─── Task input ───

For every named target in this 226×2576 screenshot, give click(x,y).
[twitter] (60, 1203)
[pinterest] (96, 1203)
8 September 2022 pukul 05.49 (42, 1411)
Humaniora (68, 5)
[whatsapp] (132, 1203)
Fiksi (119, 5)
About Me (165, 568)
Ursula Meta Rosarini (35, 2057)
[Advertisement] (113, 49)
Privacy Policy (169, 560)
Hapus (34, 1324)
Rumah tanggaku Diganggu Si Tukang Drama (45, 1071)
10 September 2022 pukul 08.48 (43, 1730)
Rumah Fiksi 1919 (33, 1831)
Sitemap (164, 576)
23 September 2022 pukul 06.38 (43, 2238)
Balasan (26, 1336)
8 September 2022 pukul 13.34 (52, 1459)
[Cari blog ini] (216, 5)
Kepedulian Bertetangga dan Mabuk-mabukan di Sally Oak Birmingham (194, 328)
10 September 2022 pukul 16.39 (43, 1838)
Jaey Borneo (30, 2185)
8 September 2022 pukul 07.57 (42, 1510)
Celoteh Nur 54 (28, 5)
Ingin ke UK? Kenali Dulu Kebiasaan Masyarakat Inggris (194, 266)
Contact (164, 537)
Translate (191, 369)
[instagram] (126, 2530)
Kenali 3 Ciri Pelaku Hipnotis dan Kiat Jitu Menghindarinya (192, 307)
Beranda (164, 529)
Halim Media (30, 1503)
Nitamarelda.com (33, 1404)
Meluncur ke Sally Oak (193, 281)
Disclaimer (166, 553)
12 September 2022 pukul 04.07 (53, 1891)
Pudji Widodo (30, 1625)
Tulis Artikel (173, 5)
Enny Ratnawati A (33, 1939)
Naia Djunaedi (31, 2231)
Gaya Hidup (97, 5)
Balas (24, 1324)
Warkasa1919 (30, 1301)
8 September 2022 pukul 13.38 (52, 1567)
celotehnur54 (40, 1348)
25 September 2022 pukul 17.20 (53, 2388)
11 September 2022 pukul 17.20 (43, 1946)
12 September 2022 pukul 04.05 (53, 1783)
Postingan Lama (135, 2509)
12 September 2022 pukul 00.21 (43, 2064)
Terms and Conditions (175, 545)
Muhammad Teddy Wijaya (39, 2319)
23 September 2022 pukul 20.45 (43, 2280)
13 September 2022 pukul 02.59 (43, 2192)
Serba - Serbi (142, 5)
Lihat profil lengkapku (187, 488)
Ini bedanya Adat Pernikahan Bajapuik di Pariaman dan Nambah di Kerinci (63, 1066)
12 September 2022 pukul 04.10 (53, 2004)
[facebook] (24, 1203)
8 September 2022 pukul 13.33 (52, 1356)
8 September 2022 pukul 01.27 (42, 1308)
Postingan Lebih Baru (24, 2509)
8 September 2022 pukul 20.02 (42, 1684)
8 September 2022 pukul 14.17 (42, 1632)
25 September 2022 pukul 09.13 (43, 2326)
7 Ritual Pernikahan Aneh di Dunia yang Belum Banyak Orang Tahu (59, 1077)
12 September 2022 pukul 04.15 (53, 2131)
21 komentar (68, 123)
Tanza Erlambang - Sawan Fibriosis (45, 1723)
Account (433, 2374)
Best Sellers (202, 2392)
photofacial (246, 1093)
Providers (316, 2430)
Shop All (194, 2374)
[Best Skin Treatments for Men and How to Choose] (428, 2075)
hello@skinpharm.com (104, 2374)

───

(Task goal): Once you have read the entries above, copy them out exactly as they were given.

(Answer space):
For every named target in this 226×2576 screenshot, give click(x,y).
[twitter] (60, 1203)
[pinterest] (96, 1203)
8 September 2022 pukul 05.49 (42, 1411)
Humaniora (68, 5)
[whatsapp] (132, 1203)
Fiksi (119, 5)
About Me (165, 568)
Ursula Meta Rosarini (35, 2057)
[Advertisement] (113, 49)
Privacy Policy (169, 560)
Hapus (34, 1324)
Rumah tanggaku Diganggu Si Tukang Drama (45, 1071)
10 September 2022 pukul 08.48 (43, 1730)
Rumah Fiksi 1919 (33, 1831)
Sitemap (164, 576)
23 September 2022 pukul 06.38 (43, 2238)
Balasan (26, 1336)
8 September 2022 pukul 13.34 (52, 1459)
[Cari blog ini] (216, 5)
Kepedulian Bertetangga dan Mabuk-mabukan di Sally Oak Birmingham (194, 328)
10 September 2022 pukul 16.39 (43, 1838)
Jaey Borneo (30, 2185)
8 September 2022 pukul 07.57 (42, 1510)
Celoteh Nur 54 (28, 5)
Ingin ke UK? Kenali Dulu Kebiasaan Masyarakat Inggris (194, 266)
Contact (164, 537)
Translate (191, 369)
[instagram] (126, 2530)
Kenali 3 Ciri Pelaku Hipnotis dan Kiat Jitu Menghindarinya (192, 307)
Beranda (164, 529)
Halim Media (30, 1503)
Nitamarelda.com (33, 1404)
Meluncur ke Sally Oak (193, 281)
Disclaimer (166, 553)
12 September 2022 pukul 04.07 (53, 1891)
Pudji Widodo (30, 1625)
Tulis Artikel (173, 5)
Enny Ratnawati A (33, 1939)
Naia Djunaedi (31, 2231)
Gaya Hidup (97, 5)
Balas (24, 1324)
Warkasa1919 (30, 1301)
8 September 2022 pukul 13.38 (52, 1567)
celotehnur54 (40, 1348)
25 September 2022 pukul 17.20 (53, 2388)
11 September 2022 pukul 17.20 (43, 1946)
12 September 2022 pukul 04.05 (53, 1783)
Postingan Lama (135, 2509)
12 September 2022 pukul 00.21 (43, 2064)
Terms and Conditions (175, 545)
Muhammad Teddy Wijaya (39, 2319)
23 September 2022 pukul 20.45 (43, 2280)
13 September 2022 pukul 02.59 (43, 2192)
Serba - Serbi (142, 5)
Lihat profil lengkapku (187, 488)
Ini bedanya Adat Pernikahan Bajapuik di Pariaman dan Nambah di Kerinci (63, 1066)
12 September 2022 pukul 04.10 (53, 2004)
[facebook] (24, 1203)
8 September 2022 pukul 13.33 (52, 1356)
8 September 2022 pukul 01.27 (42, 1308)
Postingan Lebih Baru (24, 2509)
8 September 2022 pukul 20.02 (42, 1684)
8 September 2022 pukul 14.17 (42, 1632)
25 September 2022 pukul 09.13 (43, 2326)
7 Ritual Pernikahan Aneh di Dunia yang Belum Banyak Orang Tahu (59, 1077)
12 September 2022 pukul 04.15 (53, 2131)
21 komentar (68, 123)
Tanza Erlambang - Sawan Fibriosis (45, 1723)
Account (433, 2374)
Best Sellers (202, 2392)
photofacial (246, 1093)
Providers (316, 2430)
Shop All (194, 2374)
[Best Skin Treatments for Men and How to Choose] (428, 2075)
hello@skinpharm.com (104, 2374)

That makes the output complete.